What the task asks –
The lines below from the one with "You are a GUI" up to and including the one with "Given: Select the Change Properties tab" are what you should set down, exactly and without pictures.

Exercise data –

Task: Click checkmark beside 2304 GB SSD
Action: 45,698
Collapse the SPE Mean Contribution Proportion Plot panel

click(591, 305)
---
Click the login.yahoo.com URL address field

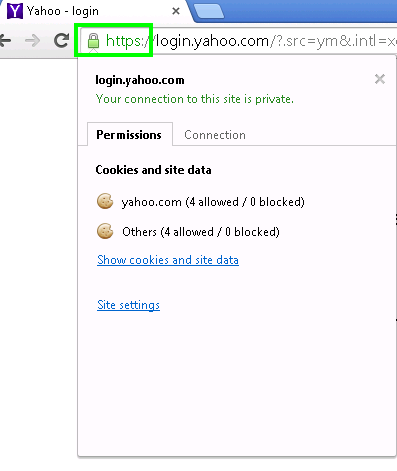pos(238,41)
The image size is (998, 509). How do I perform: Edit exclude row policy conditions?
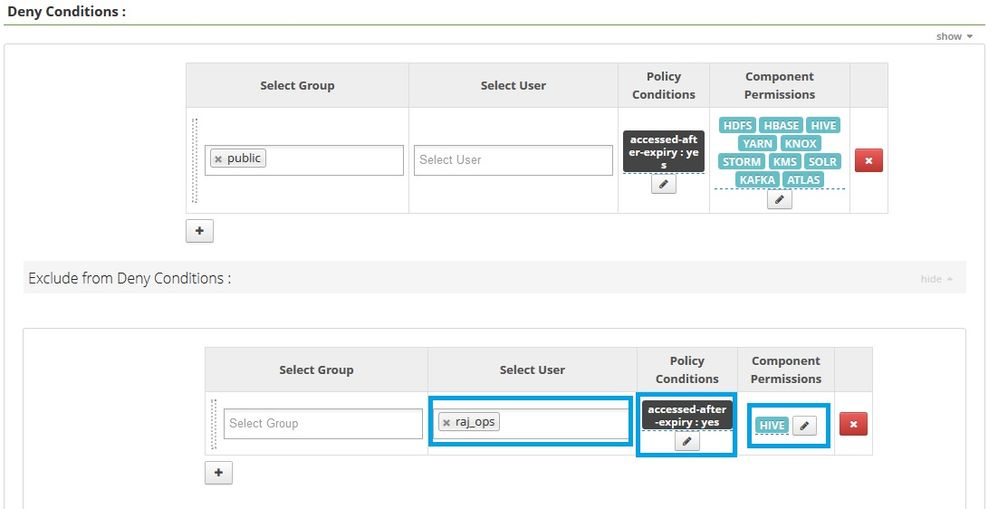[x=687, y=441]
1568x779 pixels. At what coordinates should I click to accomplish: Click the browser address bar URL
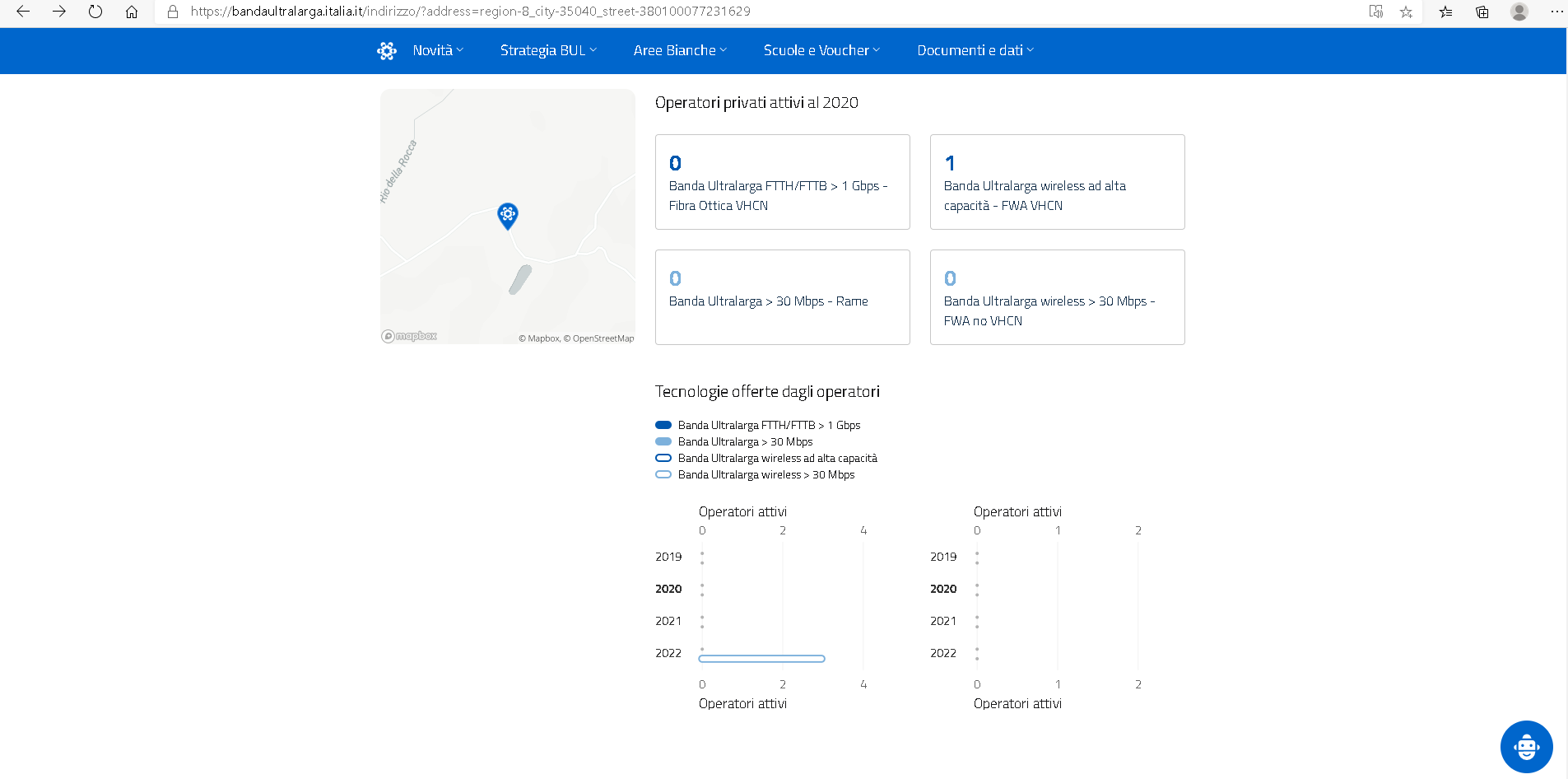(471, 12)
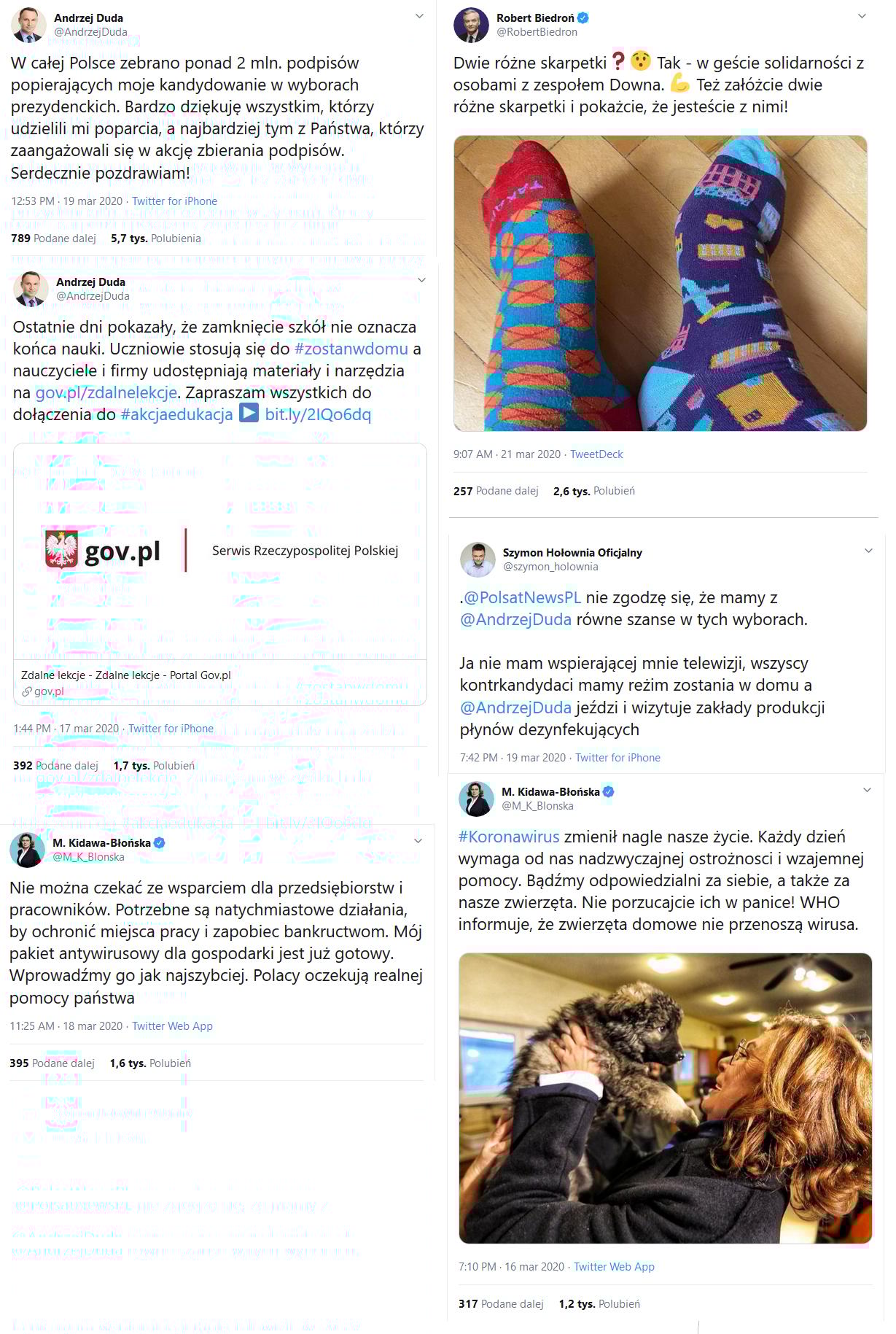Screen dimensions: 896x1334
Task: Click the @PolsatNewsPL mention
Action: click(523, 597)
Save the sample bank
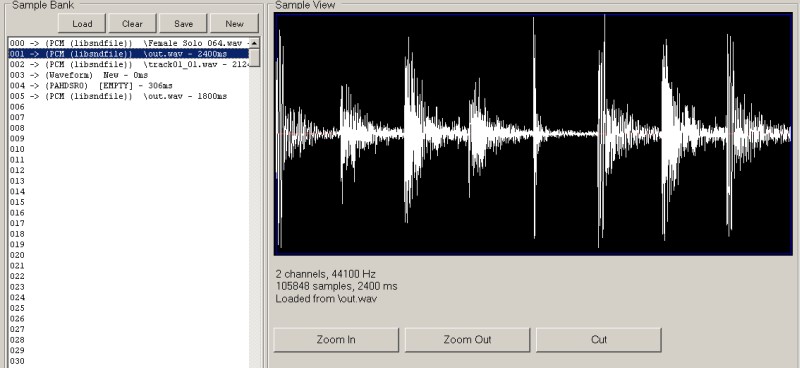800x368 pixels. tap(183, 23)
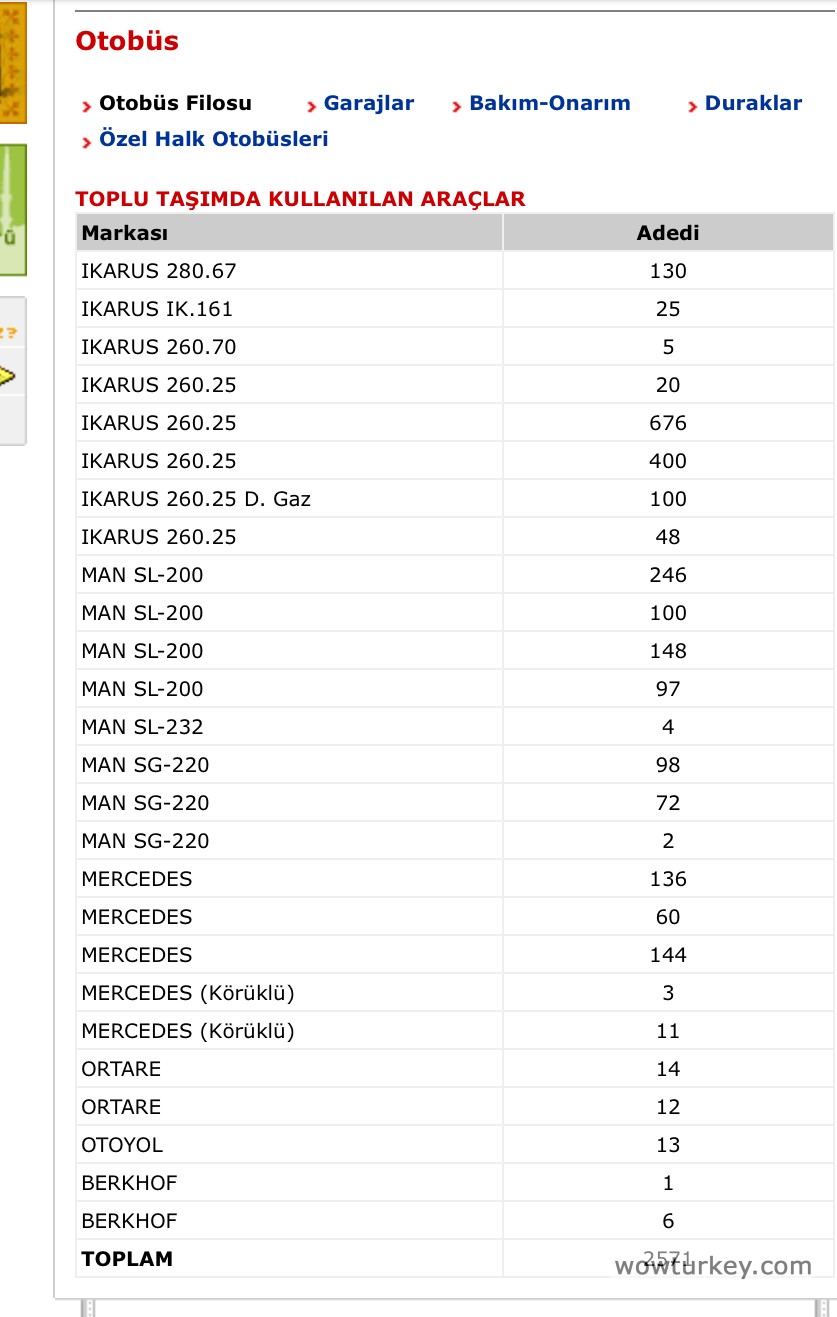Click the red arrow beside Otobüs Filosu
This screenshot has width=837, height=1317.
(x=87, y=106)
* * *
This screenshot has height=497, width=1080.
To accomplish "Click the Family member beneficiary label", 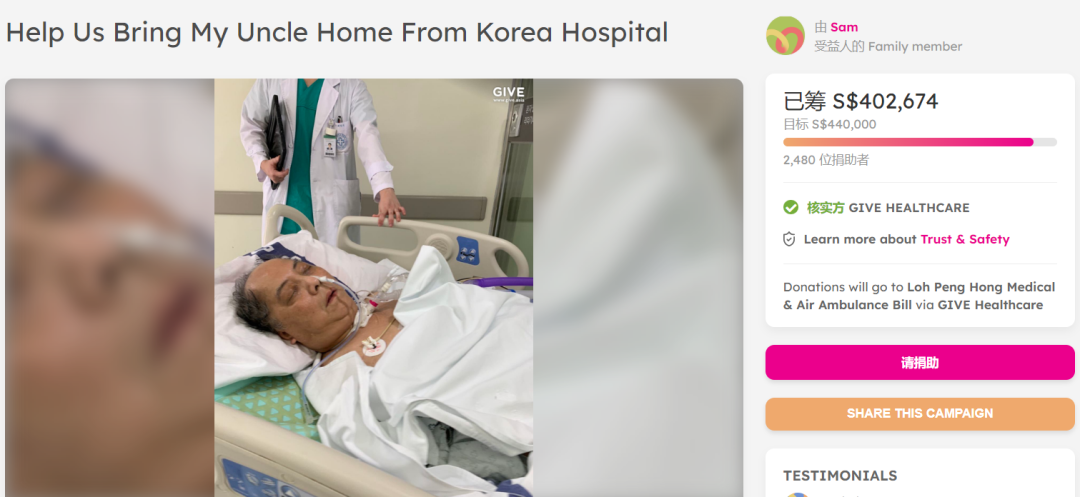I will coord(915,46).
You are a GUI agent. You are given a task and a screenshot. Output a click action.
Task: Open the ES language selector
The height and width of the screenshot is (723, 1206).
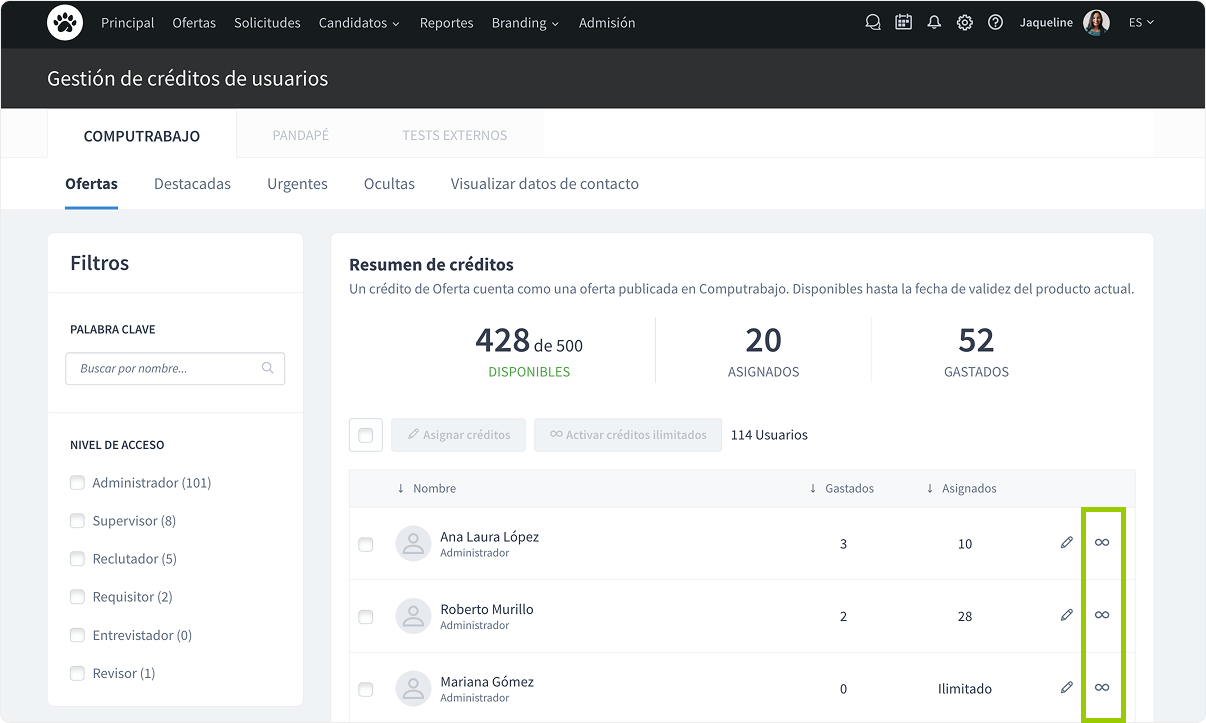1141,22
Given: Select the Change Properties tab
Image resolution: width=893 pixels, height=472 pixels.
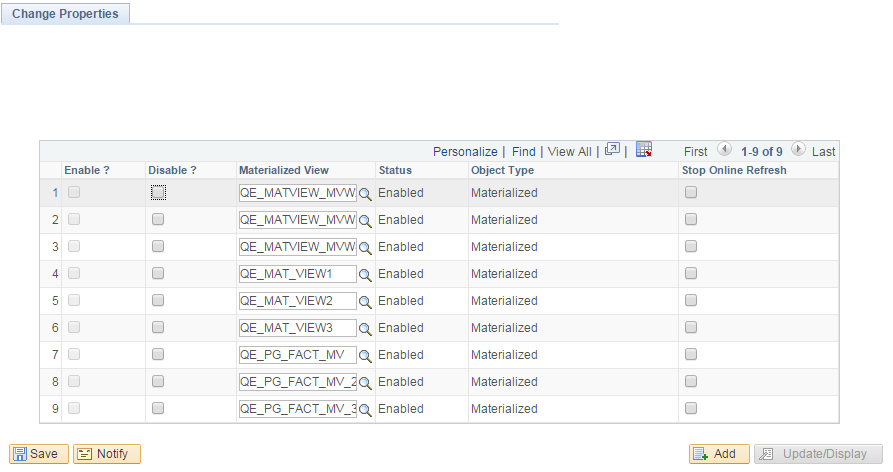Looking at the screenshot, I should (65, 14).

Exercise output –
You are a GUI agent. You are given a task and a screenshot. Output a click action.
Task: Open the ES language selector
The height and width of the screenshot is (723, 1206).
1141,22
Given: Select the Change Properties tab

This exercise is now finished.